Dee Rees‘ Mudbound (Netflix, 11.17), a ’40s period piece about racial relations amid cotton farmers toiling in the hardscrabble South, is a heart movie. It’s about community values, hard work, compassion or a lack of, racial resentment on both sides and the eternal struggle to survive among the dirt-poor.
As such it bears more than a few resemblances to Robert Benton‘s Places In the Heart (’84). The Benton is far, far superior — better story, more skillfully written, more emotionally affecting. But three Mudbound performances — given by Mary J. Blige, Jason Mitchell and Carey Mulligan — are quite special and almost redeeming.
Based on Hillary Jordan‘s 2008 novel, Mudbound (adapted by TV writer-producer Virgil Williams) is about the relations between the white McAllans, owners of a shithole cotton farm (no plumbing or electricity) in the muddy Mississippi delta, and their black tenant-farmer neighbors, the Jacksons, in the immediate aftermath of World War II.
The McAllans are composed of paterfamilias Henry McAllan (a sullen, beefy-looking Jason Clarke), his city-bred wife Laura (Mulligan), their two kids, Henry’s racist dad (Jonathan Banks) and Henry’s younger brother, Jamie (Garrett Hedlund), who recently served as a bombardier during the war in Europe.
The Jackson principals are Hap (Rob Morgan), his wife Florence (Blige) and their oldest son Ronsel (Mitchell), also a recently returned WWII veteran.
Jamie and Ronsel relate to each other because of their similar age, shared war experience and not being as tied to regional racial traditions, and Laura is obviously a more refined and compassionate person than her somewhat grunty husband.

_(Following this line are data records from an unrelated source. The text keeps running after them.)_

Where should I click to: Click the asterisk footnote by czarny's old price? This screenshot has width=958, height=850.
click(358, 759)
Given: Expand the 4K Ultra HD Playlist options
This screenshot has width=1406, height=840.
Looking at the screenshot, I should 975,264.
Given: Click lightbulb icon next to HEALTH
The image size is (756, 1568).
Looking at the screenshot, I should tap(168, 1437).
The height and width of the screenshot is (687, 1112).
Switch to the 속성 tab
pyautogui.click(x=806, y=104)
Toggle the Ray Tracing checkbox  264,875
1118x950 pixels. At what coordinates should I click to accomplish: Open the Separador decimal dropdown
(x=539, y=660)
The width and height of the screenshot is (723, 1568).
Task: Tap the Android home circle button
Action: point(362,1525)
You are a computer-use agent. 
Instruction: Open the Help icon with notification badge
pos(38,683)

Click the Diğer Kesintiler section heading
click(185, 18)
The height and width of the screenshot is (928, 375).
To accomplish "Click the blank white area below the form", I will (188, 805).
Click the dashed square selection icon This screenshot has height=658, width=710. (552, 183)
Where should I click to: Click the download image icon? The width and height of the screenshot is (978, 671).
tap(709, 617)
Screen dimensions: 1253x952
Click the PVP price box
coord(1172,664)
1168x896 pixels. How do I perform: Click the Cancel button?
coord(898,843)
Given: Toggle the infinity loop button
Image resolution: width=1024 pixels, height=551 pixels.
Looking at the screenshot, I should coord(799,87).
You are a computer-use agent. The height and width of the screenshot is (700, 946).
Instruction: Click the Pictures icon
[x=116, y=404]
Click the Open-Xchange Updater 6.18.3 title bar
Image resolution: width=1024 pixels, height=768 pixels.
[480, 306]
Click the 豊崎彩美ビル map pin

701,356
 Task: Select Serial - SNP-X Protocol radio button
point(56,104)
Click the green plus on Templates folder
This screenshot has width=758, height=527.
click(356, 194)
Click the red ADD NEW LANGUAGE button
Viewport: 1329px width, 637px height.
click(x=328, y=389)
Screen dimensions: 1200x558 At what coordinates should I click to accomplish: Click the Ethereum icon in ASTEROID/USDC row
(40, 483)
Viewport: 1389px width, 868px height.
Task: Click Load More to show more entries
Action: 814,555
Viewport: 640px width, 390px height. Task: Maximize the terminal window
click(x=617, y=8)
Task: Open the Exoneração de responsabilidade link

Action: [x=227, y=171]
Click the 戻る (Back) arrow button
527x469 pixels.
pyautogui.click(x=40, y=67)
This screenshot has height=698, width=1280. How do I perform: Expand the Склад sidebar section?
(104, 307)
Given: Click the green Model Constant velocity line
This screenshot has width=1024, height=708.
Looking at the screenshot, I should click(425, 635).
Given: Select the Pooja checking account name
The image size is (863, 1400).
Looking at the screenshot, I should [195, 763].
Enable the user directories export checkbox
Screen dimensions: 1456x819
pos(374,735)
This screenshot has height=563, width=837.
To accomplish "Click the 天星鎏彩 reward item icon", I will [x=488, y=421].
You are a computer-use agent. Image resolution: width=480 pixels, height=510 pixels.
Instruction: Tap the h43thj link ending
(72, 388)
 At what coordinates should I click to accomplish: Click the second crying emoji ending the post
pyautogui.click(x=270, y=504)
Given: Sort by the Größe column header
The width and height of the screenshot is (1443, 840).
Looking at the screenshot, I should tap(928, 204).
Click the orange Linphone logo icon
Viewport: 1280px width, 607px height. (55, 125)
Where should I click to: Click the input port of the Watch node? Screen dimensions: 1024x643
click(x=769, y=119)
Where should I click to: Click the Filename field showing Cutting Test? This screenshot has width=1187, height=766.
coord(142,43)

But the low-rent, under-educated delta atmosphere represses like a sonuvabitch, and from the moment the McAllans arrive you’re thinking “wait, I’m stuck in this hellish mudflat environment for the rest of the film?” You know how some films are so entrancing you find yourself almost wanting to move into them and live in their realm. Mudbound inspires thoughts of escape.
Yes, Mudbound has a heart and a soul and a compassionate view of things. But my mantra as I watched it was “lemme outta here, lemme outta here, lemme outta here, lemme outta here, lemme outta here,” etc.